-- Opening Marker --
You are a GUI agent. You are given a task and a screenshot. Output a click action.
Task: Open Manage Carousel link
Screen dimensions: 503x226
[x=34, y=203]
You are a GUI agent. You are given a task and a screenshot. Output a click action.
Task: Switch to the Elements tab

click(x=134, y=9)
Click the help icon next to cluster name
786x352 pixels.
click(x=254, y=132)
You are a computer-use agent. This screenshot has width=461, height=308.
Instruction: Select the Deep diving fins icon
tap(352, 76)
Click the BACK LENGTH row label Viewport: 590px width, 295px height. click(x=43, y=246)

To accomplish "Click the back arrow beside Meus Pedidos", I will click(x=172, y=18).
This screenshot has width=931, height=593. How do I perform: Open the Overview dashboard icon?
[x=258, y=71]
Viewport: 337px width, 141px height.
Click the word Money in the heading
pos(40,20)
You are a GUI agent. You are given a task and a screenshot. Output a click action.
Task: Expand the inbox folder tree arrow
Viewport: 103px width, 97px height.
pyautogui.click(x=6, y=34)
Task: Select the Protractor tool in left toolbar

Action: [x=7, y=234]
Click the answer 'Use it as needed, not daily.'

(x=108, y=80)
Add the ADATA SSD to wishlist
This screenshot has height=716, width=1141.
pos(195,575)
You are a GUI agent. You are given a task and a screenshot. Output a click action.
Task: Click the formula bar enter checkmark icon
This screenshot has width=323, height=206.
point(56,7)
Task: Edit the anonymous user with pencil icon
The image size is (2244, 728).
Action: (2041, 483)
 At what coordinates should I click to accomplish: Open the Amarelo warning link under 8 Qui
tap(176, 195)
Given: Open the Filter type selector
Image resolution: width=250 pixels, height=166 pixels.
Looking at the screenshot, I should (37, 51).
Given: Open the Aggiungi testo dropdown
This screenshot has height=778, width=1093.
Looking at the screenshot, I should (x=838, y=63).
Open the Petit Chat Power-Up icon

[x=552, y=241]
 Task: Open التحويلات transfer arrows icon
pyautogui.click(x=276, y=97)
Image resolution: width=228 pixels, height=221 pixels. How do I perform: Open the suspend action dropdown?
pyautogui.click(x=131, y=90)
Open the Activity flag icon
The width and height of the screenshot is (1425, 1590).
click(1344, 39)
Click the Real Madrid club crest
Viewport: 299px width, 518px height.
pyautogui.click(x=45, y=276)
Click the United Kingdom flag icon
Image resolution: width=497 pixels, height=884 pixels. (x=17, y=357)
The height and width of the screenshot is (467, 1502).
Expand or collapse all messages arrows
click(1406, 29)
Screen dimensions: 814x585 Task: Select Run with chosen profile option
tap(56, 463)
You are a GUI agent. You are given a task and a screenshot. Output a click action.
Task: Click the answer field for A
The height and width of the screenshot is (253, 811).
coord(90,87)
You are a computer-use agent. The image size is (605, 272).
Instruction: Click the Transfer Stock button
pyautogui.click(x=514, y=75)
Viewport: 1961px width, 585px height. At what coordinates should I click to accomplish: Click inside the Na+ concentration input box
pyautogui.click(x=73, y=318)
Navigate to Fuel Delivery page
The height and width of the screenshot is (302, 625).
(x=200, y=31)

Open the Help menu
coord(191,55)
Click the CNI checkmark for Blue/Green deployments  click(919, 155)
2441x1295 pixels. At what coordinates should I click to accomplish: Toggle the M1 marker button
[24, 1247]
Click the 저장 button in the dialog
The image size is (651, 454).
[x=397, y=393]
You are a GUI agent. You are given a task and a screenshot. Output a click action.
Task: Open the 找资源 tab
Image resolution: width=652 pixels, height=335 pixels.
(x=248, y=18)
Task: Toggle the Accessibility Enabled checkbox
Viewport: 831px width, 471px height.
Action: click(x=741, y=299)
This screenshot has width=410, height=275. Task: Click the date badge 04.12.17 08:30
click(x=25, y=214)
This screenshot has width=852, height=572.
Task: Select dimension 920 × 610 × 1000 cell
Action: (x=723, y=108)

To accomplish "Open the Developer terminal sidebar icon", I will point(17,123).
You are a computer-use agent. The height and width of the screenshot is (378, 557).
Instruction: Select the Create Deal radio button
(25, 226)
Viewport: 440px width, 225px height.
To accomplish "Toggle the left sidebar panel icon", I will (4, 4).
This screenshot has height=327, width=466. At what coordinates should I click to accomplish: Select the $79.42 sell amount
-- Closing Marker --
> **REQUIRED ACTION**
Go through the entries and repeat each one exactly.

> **ANSWER BOX**
You are a GUI agent. You are given a task and a screenshot. Output a click action.
Task: Open Manage Carousel link
Screen dimensions: 503x226
[x=34, y=203]
You are a GUI agent. You are given a task and a screenshot. Output a click action.
Task: Switch to the Elements tab

click(x=134, y=9)
Click the help icon next to cluster name
786x352 pixels.
click(x=254, y=132)
You are a computer-use agent. This screenshot has width=461, height=308.
Instruction: Select the Deep diving fins icon
tap(352, 76)
Click the BACK LENGTH row label Viewport: 590px width, 295px height. click(x=43, y=246)

To accomplish "Click the back arrow beside Meus Pedidos", I will click(x=172, y=18).
This screenshot has width=931, height=593. How do I perform: Open the Overview dashboard icon?
[x=258, y=71]
Viewport: 337px width, 141px height.
Click the word Money in the heading
pos(40,20)
You are a GUI agent. You are given a task and a screenshot. Output a click action.
Task: Expand the inbox folder tree arrow
Viewport: 103px width, 97px height.
pyautogui.click(x=6, y=34)
Task: Select the Protractor tool in left toolbar

Action: [x=7, y=234]
Click the answer 'Use it as needed, not daily.'

(x=108, y=80)
Add the ADATA SSD to wishlist
This screenshot has height=716, width=1141.
pos(195,575)
You are a GUI agent. You are given a task and a screenshot. Output a click action.
Task: Click the formula bar enter checkmark icon
This screenshot has width=323, height=206.
point(56,7)
Task: Edit the anonymous user with pencil icon
The image size is (2244, 728).
Action: (2041, 483)
 At what coordinates should I click to accomplish: Open the Amarelo warning link under 8 Qui
tap(176, 195)
Given: Open the Filter type selector
Image resolution: width=250 pixels, height=166 pixels.
Looking at the screenshot, I should (37, 51).
Given: Open the Aggiungi testo dropdown
This screenshot has height=778, width=1093.
Looking at the screenshot, I should (x=838, y=63).
Open the Petit Chat Power-Up icon

[x=552, y=241]
 Task: Open التحويلات transfer arrows icon
pyautogui.click(x=276, y=97)
Image resolution: width=228 pixels, height=221 pixels. How do I perform: Open the suspend action dropdown?
pyautogui.click(x=131, y=90)
Open the Activity flag icon
The width and height of the screenshot is (1425, 1590).
click(1344, 39)
Click the Real Madrid club crest
Viewport: 299px width, 518px height.
pyautogui.click(x=45, y=276)
Click the United Kingdom flag icon
Image resolution: width=497 pixels, height=884 pixels. (x=17, y=357)
The height and width of the screenshot is (467, 1502).
Expand or collapse all messages arrows
click(1406, 29)
Screen dimensions: 814x585 Task: Select Run with chosen profile option
tap(56, 463)
You are a GUI agent. You are given a task and a screenshot. Output a click action.
Task: Click the answer field for A
The height and width of the screenshot is (253, 811).
coord(90,87)
You are a computer-use agent. The image size is (605, 272).
Instruction: Click the Transfer Stock button
pyautogui.click(x=514, y=75)
Viewport: 1961px width, 585px height. At what coordinates should I click to accomplish: Click inside the Na+ concentration input box
pyautogui.click(x=73, y=318)
Navigate to Fuel Delivery page
The height and width of the screenshot is (302, 625).
(x=200, y=31)

Open the Help menu
coord(191,55)
Click the CNI checkmark for Blue/Green deployments  click(919, 155)
2441x1295 pixels. At what coordinates should I click to accomplish: Toggle the M1 marker button
[24, 1247]
Click the 저장 button in the dialog
The image size is (651, 454).
[x=397, y=393]
You are a GUI agent. You are given a task and a screenshot. Output a click action.
Task: Open the 找资源 tab
Image resolution: width=652 pixels, height=335 pixels.
(x=248, y=18)
Task: Toggle the Accessibility Enabled checkbox
Viewport: 831px width, 471px height.
Action: click(x=741, y=299)
This screenshot has width=410, height=275. Task: Click the date badge 04.12.17 08:30
click(x=25, y=214)
This screenshot has width=852, height=572.
Task: Select dimension 920 × 610 × 1000 cell
Action: (x=723, y=108)

To accomplish "Open the Developer terminal sidebar icon", I will point(17,123).
You are a computer-use agent. The height and width of the screenshot is (378, 557).
Instruction: Select the Create Deal radio button
(25, 226)
Viewport: 440px width, 225px height.
To accomplish "Toggle the left sidebar panel icon", I will (4, 4).
This screenshot has height=327, width=466. At what coordinates should I click to accomplish: Select the $79.42 sell amount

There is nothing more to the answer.